Records of locating words and elements
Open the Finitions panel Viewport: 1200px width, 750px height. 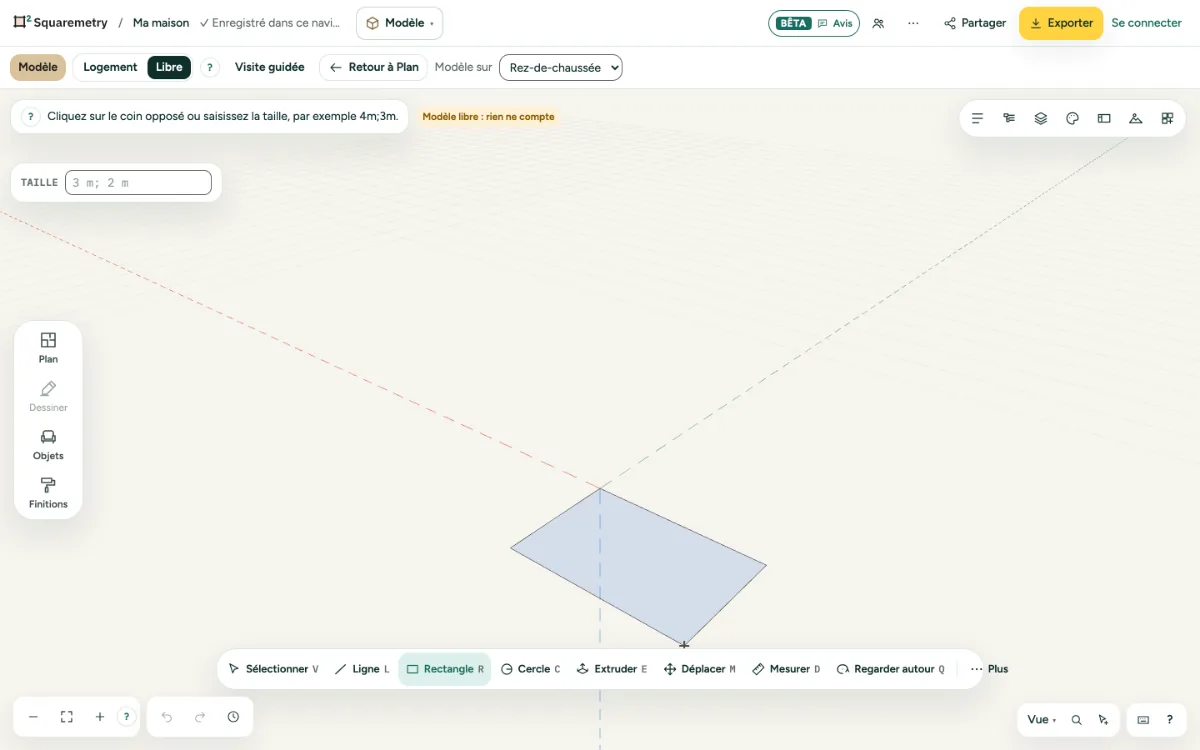(48, 493)
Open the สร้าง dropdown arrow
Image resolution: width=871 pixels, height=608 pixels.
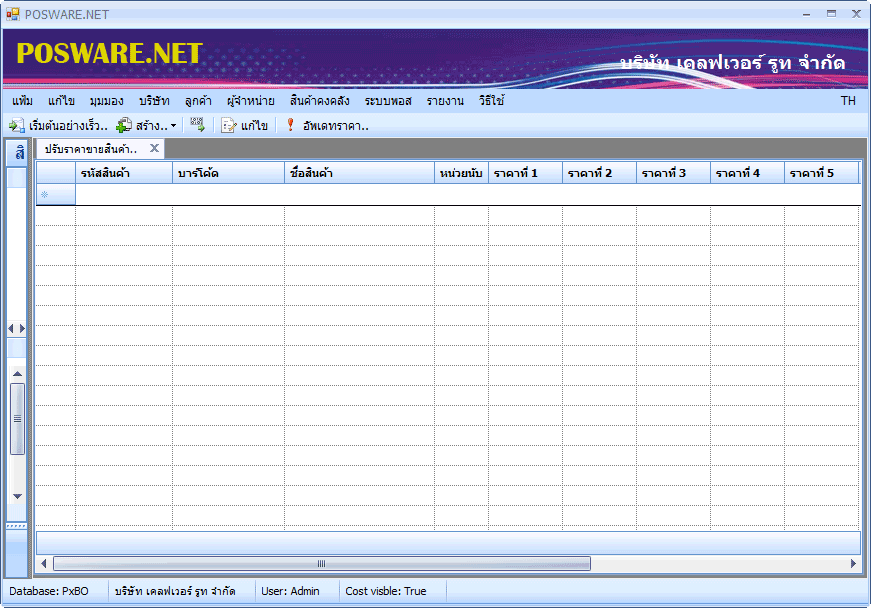coord(173,126)
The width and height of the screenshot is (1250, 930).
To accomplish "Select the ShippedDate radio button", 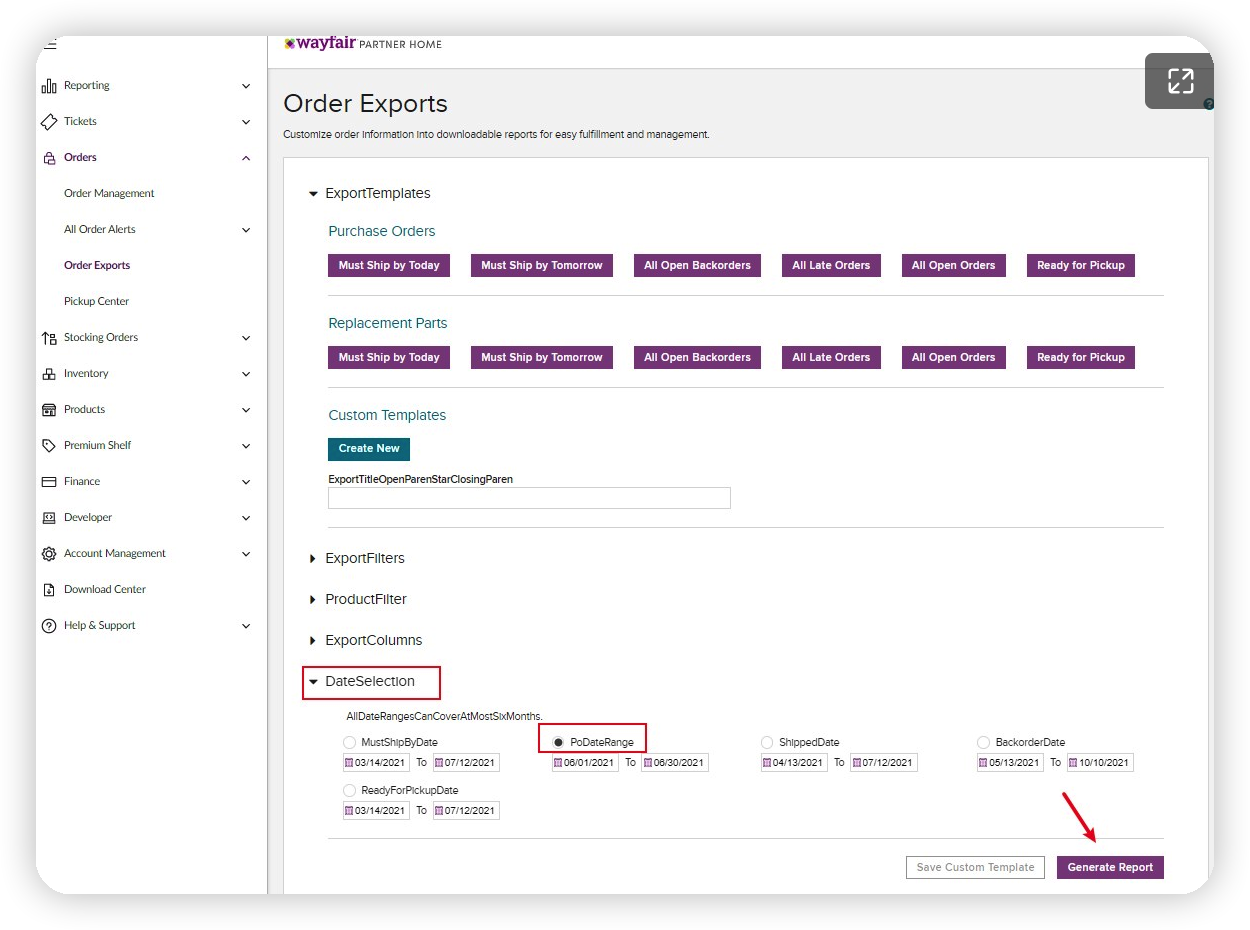I will [767, 743].
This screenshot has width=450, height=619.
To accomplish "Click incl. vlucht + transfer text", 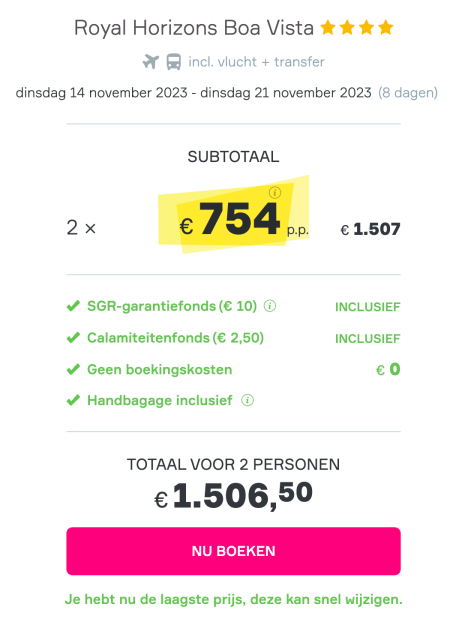I will coord(256,62).
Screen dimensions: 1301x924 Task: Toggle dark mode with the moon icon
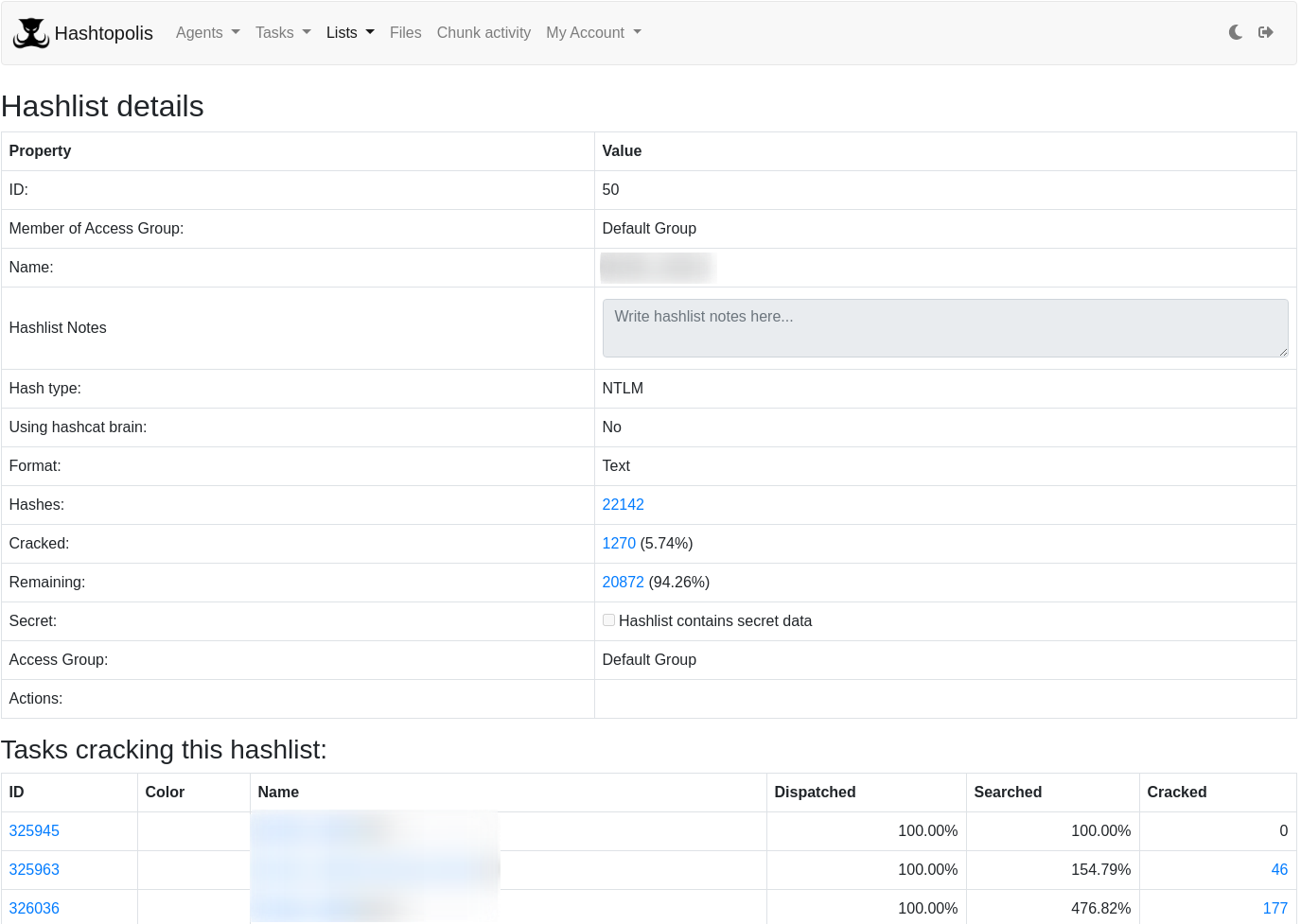[1235, 32]
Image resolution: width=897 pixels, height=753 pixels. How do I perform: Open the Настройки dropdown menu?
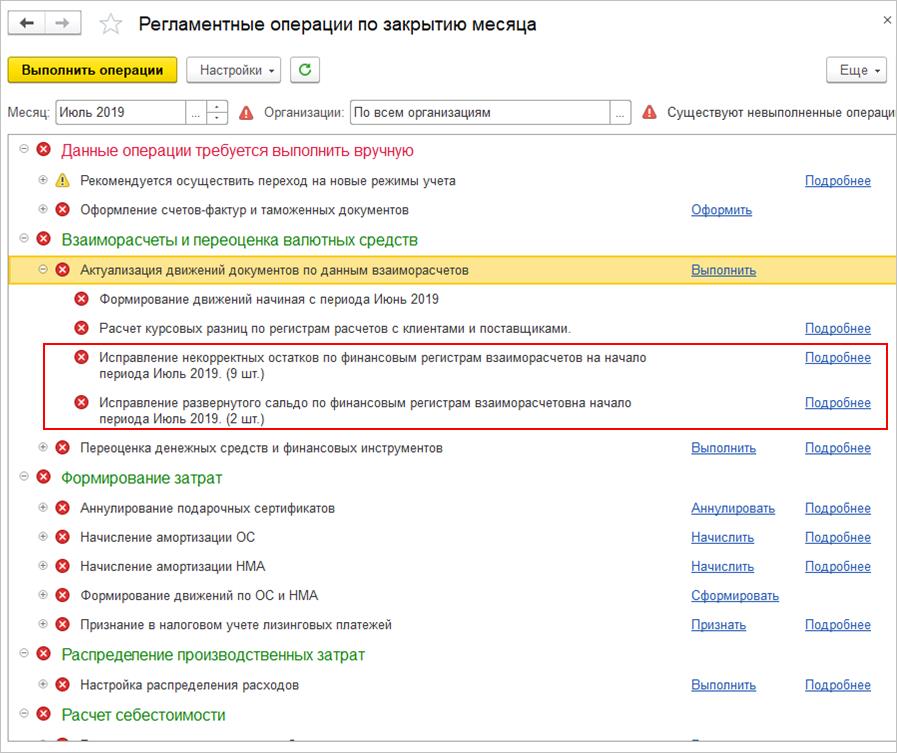point(234,70)
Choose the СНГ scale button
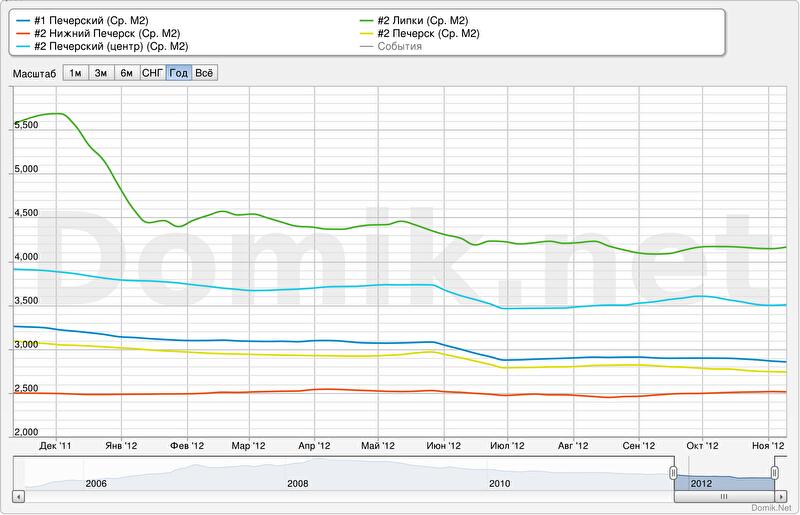The image size is (800, 515). tap(153, 73)
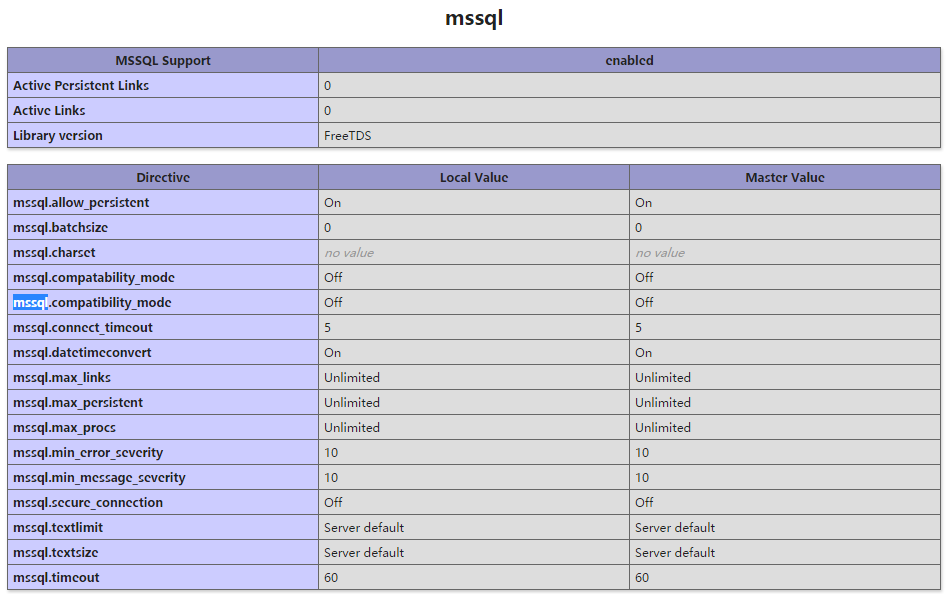Click the Directive column header
This screenshot has height=594, width=952.
pos(163,177)
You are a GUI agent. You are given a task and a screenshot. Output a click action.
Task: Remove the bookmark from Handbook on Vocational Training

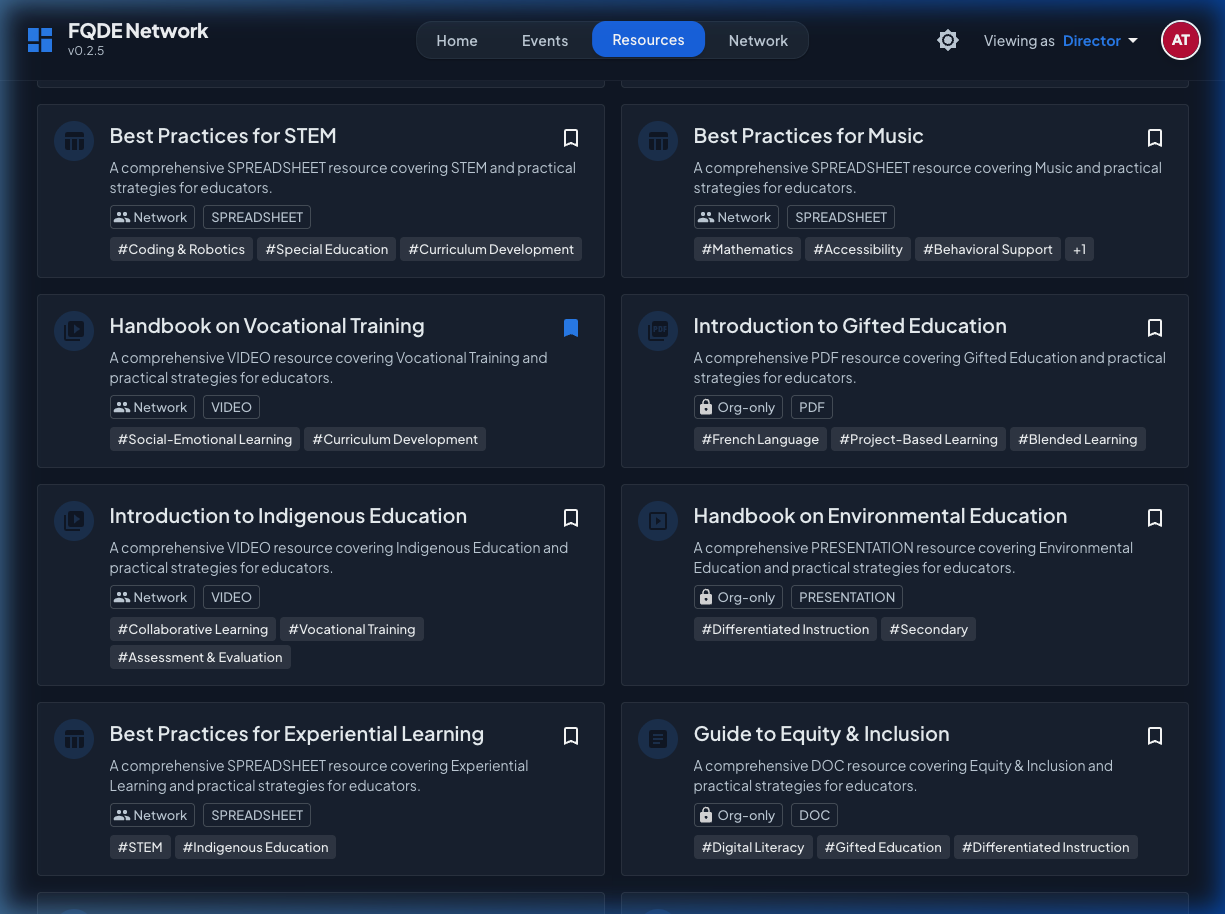tap(571, 328)
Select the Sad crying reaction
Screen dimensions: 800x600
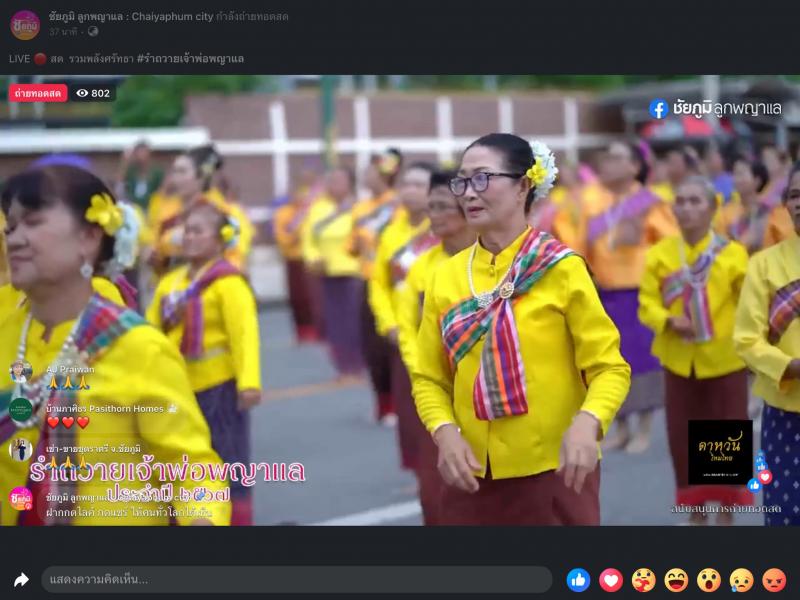[741, 580]
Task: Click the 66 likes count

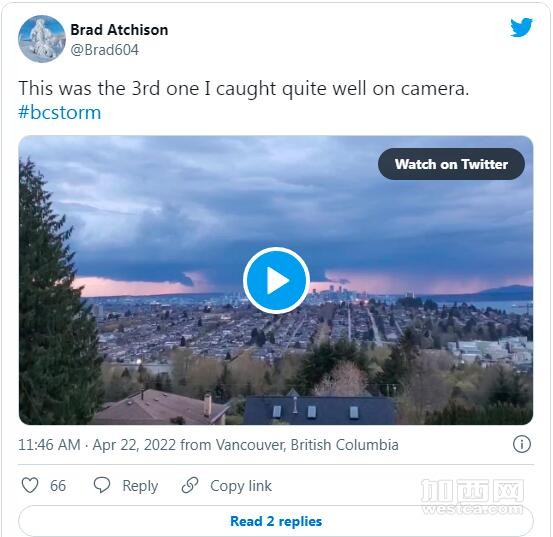Action: click(58, 486)
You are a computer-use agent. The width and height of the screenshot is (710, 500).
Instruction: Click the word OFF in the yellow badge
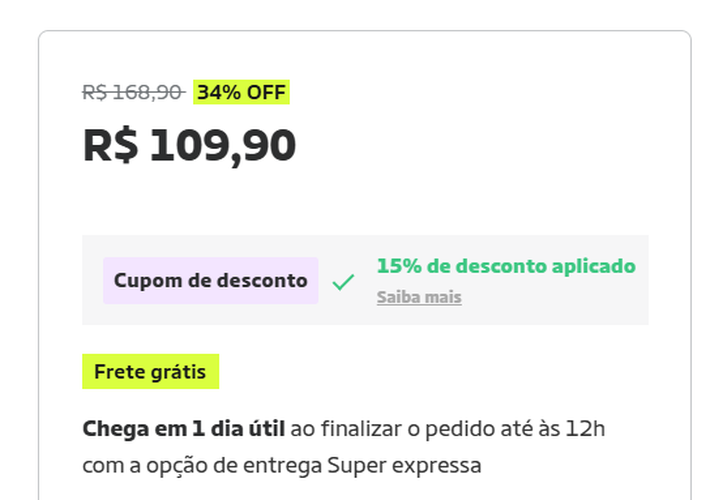coord(266,93)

- REQUIREMENT: Gather every line of the records that contains the word "dropdown", and copy each of those lines in full.

- ANSWER TO THE TASK:
Open the สร้าง dropdown arrow
Image resolution: width=897 pixels, height=753 pixels. How do I perform: Open the Настройки dropdown menu?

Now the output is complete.